コミックナタリー PowerPush - 手塚治虫「ブッダ」

仏教の開祖描く巨編ドラマ、雑誌連載版が初復刻 中村光が「聖☆おにいさん」への影響を語る

皆ちゃんと服着てた気がするんですよ

「ブッダ」より、マーラがアナンダを誘惑するシーン。

──徹底的にそういうものが入り口なんですね(笑)。

もちろんそれだけじゃないんですけど(笑)、マーラは好きでしたね。

──マーラは手塚版ではセクシーな女性ですが、「聖☆おにいさん」では男性キャラとして描かれてます。

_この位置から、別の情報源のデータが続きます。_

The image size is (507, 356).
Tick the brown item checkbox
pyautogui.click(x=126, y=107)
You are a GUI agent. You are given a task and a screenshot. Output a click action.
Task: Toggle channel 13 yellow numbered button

そうですね。女性にしちゃうとなんだか生々しすぎるので男性にしました。

──生々しい。

手塚先生のマーラはすごく誘惑するっていうキャラクターが全面に出てますよね。でも「おにいさん」だとそういう人がいてもギャグにしづらいし、話が同じ方向にしか進まないんですよ。ブッダがお色気攻撃を受けたとしても、ただただ困って終わりになっちゃう。

──なるほど。

「ブッダ」より、マガダ王国の王妃が身体に塗った蜜を王に食べさせるシーン。

手塚先生の作品では、お色気は大事な要素ですよね。マーラもですが「ブッダ」だと、女性キャラはほとんど上半身裸じゃないですか。当時の衣装が気になって史実を調べてみたことがあるんですけど、皆ちゃんと服着てた気がするんですよ。

──えっ、じゃあおっぱい出してないんですか?

誰も出してないんです!(笑) 手塚先生は過剰にエロく描かれてる気がしますね。マガダ王国の王妃が、幽閉されたビンビサーラ王のために身体に蜜を塗って食べさせるっていうシーンがありましたけど、子供の頃はあのシーンがずっと忘れられなかったです。「これは見ちゃいけないやつだ」って子供ながらに感じてました。

手塚治虫文化賞は心の大きな支え

──「ブッダ」を初めて読んだのは何歳の頃ですか?

小学校低学年かな? 兄が持っていたのを読んだのが最初でした。後は中学校の図書館に手塚作品がほとんど置いてたので、そこで通して読みましたね。「ブラック・ジャック」とかの有名どころから、「アドルフに告ぐ」「奇子」とかまでありました。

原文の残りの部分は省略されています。